» MATERIAL FOR THE TASK:

▽

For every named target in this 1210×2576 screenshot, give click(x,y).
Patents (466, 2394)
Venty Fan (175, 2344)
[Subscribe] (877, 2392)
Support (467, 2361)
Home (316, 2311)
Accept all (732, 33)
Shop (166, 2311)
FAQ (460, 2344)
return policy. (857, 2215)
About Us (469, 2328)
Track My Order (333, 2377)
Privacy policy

△

Give back all of the entries exactly as written.

» SOLUTION TO THE EXERCISE:
For every named target in this 1210×2576 screenshot, give click(x,y).
Patents (466, 2394)
Venty Fan (175, 2344)
[Subscribe] (877, 2392)
Support (467, 2361)
Home (316, 2311)
Accept all (732, 33)
Shop (166, 2311)
FAQ (460, 2344)
return policy. (857, 2215)
About Us (469, 2328)
Track My Order (333, 2377)
Privacy policy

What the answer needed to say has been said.